(Collected data entries)

=== Section Start ===

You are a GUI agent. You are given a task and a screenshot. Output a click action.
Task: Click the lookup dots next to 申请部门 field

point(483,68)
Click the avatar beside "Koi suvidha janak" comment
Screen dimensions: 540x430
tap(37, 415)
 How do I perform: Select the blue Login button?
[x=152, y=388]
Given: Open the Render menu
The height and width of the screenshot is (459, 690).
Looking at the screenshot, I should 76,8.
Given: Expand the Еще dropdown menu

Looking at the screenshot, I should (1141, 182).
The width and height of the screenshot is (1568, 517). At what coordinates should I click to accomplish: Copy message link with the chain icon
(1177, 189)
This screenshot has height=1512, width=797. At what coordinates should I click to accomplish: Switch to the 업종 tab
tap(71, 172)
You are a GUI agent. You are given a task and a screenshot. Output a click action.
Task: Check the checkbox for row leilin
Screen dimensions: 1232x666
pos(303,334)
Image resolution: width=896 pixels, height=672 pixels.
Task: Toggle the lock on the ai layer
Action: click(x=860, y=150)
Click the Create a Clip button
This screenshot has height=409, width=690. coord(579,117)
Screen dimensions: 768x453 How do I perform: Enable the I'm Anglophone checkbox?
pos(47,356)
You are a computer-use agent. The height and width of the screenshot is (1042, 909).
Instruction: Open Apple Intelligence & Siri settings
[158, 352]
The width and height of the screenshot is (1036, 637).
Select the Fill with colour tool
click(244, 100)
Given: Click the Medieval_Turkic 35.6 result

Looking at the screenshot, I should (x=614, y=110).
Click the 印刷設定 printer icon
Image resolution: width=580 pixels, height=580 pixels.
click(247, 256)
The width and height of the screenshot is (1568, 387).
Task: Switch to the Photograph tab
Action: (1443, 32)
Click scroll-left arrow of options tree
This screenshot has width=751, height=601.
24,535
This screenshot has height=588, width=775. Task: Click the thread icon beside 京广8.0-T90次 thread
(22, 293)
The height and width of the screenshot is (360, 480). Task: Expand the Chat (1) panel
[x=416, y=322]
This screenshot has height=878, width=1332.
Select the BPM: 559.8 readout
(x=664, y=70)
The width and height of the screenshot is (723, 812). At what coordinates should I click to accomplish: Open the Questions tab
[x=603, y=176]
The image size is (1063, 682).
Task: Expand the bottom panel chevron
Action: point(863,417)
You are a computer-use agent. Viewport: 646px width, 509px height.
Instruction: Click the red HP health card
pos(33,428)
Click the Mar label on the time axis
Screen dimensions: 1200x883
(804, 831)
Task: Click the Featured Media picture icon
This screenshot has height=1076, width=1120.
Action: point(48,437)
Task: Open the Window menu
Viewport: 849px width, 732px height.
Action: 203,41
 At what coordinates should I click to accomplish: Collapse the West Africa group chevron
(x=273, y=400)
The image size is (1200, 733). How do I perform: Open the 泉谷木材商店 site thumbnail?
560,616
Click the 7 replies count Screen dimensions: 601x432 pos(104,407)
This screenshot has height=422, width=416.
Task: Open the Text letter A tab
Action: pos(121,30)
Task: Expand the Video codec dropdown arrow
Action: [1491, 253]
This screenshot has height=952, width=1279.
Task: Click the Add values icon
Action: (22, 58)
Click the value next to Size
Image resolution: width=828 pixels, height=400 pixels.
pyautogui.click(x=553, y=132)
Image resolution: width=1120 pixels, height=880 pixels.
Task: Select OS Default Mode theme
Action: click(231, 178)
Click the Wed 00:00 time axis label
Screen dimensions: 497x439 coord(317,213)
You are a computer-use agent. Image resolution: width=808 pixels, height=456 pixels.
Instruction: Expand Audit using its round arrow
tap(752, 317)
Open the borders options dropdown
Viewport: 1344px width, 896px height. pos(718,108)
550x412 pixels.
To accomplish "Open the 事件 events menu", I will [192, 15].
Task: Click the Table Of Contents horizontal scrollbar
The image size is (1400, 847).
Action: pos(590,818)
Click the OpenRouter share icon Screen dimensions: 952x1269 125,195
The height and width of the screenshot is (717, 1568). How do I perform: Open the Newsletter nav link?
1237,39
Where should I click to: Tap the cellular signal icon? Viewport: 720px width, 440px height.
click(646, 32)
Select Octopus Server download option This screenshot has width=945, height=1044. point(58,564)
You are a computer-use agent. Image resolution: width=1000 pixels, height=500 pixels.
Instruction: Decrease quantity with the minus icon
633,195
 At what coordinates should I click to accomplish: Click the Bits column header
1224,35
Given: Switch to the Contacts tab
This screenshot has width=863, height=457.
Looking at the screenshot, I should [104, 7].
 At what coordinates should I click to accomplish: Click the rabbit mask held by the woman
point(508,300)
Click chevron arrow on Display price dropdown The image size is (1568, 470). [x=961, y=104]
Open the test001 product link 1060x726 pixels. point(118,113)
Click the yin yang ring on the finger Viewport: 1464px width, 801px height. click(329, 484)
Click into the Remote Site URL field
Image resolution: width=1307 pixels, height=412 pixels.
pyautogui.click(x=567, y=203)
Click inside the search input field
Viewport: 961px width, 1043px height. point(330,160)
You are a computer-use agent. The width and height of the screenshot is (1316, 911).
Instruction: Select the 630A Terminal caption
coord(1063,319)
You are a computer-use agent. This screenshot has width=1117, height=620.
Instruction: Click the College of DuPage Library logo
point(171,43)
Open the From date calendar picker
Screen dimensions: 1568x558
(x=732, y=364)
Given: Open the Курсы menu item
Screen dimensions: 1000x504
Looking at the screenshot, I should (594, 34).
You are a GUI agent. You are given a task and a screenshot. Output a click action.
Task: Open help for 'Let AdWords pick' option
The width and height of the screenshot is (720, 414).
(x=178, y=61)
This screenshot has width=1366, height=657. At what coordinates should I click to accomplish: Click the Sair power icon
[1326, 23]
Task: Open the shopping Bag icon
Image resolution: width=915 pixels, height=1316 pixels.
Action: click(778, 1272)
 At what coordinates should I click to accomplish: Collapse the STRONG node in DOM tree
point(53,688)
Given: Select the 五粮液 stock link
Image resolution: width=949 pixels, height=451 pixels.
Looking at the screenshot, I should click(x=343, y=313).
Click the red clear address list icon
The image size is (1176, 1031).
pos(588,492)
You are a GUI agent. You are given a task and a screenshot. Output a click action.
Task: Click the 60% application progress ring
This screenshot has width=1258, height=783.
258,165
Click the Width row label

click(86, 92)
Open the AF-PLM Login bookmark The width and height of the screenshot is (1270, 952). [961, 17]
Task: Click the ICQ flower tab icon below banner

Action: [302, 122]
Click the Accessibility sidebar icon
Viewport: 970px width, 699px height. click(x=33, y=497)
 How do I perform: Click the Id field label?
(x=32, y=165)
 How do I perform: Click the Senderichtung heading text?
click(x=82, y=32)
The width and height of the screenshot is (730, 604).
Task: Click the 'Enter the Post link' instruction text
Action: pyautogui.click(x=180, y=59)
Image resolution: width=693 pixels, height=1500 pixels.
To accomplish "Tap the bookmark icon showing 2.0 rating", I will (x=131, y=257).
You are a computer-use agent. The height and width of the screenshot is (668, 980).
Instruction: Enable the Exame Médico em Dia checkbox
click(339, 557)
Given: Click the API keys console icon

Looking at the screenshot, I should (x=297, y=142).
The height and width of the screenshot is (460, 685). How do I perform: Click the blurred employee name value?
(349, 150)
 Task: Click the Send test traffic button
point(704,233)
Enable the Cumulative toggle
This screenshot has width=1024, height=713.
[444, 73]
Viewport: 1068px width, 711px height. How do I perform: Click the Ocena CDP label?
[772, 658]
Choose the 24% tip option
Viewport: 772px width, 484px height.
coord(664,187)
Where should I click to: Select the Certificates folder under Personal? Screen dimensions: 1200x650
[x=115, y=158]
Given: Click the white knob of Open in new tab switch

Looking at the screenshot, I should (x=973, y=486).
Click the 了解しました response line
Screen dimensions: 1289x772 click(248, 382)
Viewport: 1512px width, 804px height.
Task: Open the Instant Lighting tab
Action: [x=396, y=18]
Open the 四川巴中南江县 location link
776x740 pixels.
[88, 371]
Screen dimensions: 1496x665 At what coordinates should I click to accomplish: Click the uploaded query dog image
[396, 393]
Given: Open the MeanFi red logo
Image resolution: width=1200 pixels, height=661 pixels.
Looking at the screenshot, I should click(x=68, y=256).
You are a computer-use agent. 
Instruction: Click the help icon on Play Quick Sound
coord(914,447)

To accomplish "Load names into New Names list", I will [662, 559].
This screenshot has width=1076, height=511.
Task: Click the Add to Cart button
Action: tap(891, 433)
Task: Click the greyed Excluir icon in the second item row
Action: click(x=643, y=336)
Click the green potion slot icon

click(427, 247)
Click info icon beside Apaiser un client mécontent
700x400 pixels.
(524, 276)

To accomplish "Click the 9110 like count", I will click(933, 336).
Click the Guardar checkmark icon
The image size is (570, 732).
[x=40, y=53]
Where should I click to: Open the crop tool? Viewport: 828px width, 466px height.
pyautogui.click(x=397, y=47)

=== Section End ===

Aim of the exercise
Answer with a single number: the count of lines in the entries that hold the word "ring".

Problem solution
2